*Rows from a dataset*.
START

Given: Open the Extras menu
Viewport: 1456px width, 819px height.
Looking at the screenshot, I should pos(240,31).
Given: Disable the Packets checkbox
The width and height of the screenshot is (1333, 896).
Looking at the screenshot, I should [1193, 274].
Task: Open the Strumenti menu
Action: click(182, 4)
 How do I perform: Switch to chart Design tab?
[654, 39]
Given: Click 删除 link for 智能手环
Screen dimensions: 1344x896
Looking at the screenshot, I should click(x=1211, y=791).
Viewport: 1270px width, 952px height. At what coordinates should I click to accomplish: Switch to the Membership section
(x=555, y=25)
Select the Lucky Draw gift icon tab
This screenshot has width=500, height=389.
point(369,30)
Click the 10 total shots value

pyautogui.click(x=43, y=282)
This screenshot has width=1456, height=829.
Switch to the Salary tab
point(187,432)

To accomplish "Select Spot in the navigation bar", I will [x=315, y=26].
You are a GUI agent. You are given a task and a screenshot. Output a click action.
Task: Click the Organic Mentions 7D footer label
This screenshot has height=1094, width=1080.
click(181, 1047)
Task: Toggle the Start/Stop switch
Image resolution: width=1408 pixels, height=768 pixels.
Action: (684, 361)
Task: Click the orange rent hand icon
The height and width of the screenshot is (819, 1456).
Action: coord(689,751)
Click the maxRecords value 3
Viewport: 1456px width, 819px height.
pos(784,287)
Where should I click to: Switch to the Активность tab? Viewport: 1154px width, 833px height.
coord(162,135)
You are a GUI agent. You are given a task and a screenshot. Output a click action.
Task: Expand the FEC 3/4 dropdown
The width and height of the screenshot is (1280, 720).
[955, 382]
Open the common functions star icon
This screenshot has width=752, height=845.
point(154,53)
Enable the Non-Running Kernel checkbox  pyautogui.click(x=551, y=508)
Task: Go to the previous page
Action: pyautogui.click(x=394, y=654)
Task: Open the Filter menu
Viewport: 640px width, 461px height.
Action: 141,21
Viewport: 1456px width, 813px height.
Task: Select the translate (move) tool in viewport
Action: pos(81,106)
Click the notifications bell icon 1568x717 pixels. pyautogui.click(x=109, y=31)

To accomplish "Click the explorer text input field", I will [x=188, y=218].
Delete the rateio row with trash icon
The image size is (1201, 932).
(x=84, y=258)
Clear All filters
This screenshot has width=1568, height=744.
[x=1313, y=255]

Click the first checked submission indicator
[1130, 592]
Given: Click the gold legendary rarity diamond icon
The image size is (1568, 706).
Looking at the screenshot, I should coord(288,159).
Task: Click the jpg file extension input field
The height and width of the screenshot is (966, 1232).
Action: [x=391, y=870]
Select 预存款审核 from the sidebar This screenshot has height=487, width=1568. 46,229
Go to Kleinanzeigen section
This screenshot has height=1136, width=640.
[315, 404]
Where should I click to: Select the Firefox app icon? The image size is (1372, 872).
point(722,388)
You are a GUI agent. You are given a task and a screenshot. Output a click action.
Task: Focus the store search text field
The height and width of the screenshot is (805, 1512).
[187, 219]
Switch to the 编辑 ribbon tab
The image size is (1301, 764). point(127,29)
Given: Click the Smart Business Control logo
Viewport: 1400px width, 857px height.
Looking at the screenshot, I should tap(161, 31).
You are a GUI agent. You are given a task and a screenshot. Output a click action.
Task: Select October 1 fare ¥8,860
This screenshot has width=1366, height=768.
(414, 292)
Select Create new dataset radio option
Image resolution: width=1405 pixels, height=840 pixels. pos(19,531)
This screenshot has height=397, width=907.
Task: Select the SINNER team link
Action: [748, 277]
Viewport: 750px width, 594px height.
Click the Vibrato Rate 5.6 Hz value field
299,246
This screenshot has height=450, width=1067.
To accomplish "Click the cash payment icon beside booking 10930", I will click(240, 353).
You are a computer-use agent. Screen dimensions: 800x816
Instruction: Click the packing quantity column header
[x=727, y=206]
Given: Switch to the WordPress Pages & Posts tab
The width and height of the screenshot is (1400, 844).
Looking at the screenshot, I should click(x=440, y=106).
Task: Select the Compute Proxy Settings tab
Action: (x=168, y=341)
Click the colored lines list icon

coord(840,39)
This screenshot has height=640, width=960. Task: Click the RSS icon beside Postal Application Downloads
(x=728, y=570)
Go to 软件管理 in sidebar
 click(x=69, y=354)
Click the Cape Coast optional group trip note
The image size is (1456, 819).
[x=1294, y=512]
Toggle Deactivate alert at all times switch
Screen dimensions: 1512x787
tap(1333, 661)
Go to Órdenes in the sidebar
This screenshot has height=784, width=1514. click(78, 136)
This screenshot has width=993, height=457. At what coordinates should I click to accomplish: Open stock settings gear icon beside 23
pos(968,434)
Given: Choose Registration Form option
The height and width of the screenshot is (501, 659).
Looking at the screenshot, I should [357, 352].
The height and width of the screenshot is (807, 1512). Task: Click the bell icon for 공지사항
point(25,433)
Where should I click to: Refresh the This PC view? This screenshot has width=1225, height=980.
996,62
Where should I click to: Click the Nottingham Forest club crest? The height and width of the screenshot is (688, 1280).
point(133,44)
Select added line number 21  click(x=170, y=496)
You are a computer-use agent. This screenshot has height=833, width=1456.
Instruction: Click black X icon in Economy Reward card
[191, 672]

END

*AIM OF THE EXERCISE*.
Copy every line of the listing above without any changes.

*FULL ANSWER*.
Given: Open the Extras menu
Viewport: 1456px width, 819px height.
Looking at the screenshot, I should pos(240,31).
Given: Disable the Packets checkbox
The width and height of the screenshot is (1333, 896).
Looking at the screenshot, I should [1193, 274].
Task: Open the Strumenti menu
Action: click(182, 4)
 How do I perform: Switch to chart Design tab?
[654, 39]
Given: Click 删除 link for 智能手环
Screen dimensions: 1344x896
Looking at the screenshot, I should click(x=1211, y=791).
Viewport: 1270px width, 952px height. At what coordinates should I click to accomplish: Switch to the Membership section
(x=555, y=25)
Select the Lucky Draw gift icon tab
This screenshot has width=500, height=389.
point(369,30)
Click the 10 total shots value

pyautogui.click(x=43, y=282)
This screenshot has width=1456, height=829.
Switch to the Salary tab
point(187,432)

To accomplish "Select Spot in the navigation bar", I will [x=315, y=26].
You are a GUI agent. You are given a task and a screenshot. Output a click action.
Task: Click the Organic Mentions 7D footer label
This screenshot has height=1094, width=1080.
click(181, 1047)
Task: Toggle the Start/Stop switch
Image resolution: width=1408 pixels, height=768 pixels.
Action: (684, 361)
Task: Click the orange rent hand icon
The height and width of the screenshot is (819, 1456).
Action: coord(689,751)
Click the maxRecords value 3
Viewport: 1456px width, 819px height.
pos(784,287)
Where should I click to: Switch to the Активность tab? Viewport: 1154px width, 833px height.
coord(162,135)
You are a GUI agent. You are given a task and a screenshot. Output a click action.
Task: Expand the FEC 3/4 dropdown
The width and height of the screenshot is (1280, 720).
[955, 382]
Open the common functions star icon
This screenshot has width=752, height=845.
point(154,53)
Enable the Non-Running Kernel checkbox  pyautogui.click(x=551, y=508)
Task: Go to the previous page
Action: pyautogui.click(x=394, y=654)
Task: Open the Filter menu
Viewport: 640px width, 461px height.
Action: 141,21
Viewport: 1456px width, 813px height.
Task: Select the translate (move) tool in viewport
Action: pos(81,106)
Click the notifications bell icon 1568x717 pixels. pyautogui.click(x=109, y=31)

To accomplish "Click the explorer text input field", I will [x=188, y=218].
Delete the rateio row with trash icon
The image size is (1201, 932).
(x=84, y=258)
Clear All filters
This screenshot has width=1568, height=744.
[x=1313, y=255]

Click the first checked submission indicator
[1130, 592]
Given: Click the gold legendary rarity diamond icon
The image size is (1568, 706).
Looking at the screenshot, I should coord(288,159).
Task: Click the jpg file extension input field
The height and width of the screenshot is (966, 1232).
Action: [x=391, y=870]
Select 预存款审核 from the sidebar This screenshot has height=487, width=1568. 46,229
Go to Kleinanzeigen section
This screenshot has height=1136, width=640.
[315, 404]
Where should I click to: Select the Firefox app icon? The image size is (1372, 872).
point(722,388)
You are a GUI agent. You are given a task and a screenshot. Output a click action.
Task: Focus the store search text field
The height and width of the screenshot is (805, 1512).
[187, 219]
Switch to the 编辑 ribbon tab
The image size is (1301, 764). point(127,29)
Given: Click the Smart Business Control logo
Viewport: 1400px width, 857px height.
Looking at the screenshot, I should tap(161, 31).
You are a GUI agent. You are given a task and a screenshot. Output a click action.
Task: Select October 1 fare ¥8,860
This screenshot has width=1366, height=768.
(414, 292)
Select Create new dataset radio option
Image resolution: width=1405 pixels, height=840 pixels. pos(19,531)
This screenshot has height=397, width=907.
Task: Select the SINNER team link
Action: [748, 277]
Viewport: 750px width, 594px height.
Click the Vibrato Rate 5.6 Hz value field
299,246
This screenshot has height=450, width=1067.
To accomplish "Click the cash payment icon beside booking 10930", I will click(240, 353).
You are a computer-use agent. Screen dimensions: 800x816
Instruction: Click the packing quantity column header
[x=727, y=206]
Given: Switch to the WordPress Pages & Posts tab
The width and height of the screenshot is (1400, 844).
Looking at the screenshot, I should click(x=440, y=106).
Task: Select the Compute Proxy Settings tab
Action: (x=168, y=341)
Click the colored lines list icon

coord(840,39)
This screenshot has height=640, width=960. Task: Click the RSS icon beside Postal Application Downloads
(x=728, y=570)
Go to 软件管理 in sidebar
 click(x=69, y=354)
Click the Cape Coast optional group trip note
The image size is (1456, 819).
[x=1294, y=512]
Toggle Deactivate alert at all times switch
Screen dimensions: 1512x787
tap(1333, 661)
Go to Órdenes in the sidebar
This screenshot has height=784, width=1514. click(78, 136)
This screenshot has width=993, height=457. At what coordinates should I click to accomplish: Open stock settings gear icon beside 23
pos(968,434)
Given: Choose Registration Form option
The height and width of the screenshot is (501, 659).
Looking at the screenshot, I should [357, 352].
The height and width of the screenshot is (807, 1512). Task: Click the bell icon for 공지사항
point(25,433)
Where should I click to: Refresh the This PC view? This screenshot has width=1225, height=980.
996,62
Where should I click to: Click the Nottingham Forest club crest? The height and width of the screenshot is (688, 1280).
point(133,44)
Select added line number 21  click(x=170, y=496)
You are a computer-use agent. This screenshot has height=833, width=1456.
Instruction: Click black X icon in Economy Reward card
[191, 672]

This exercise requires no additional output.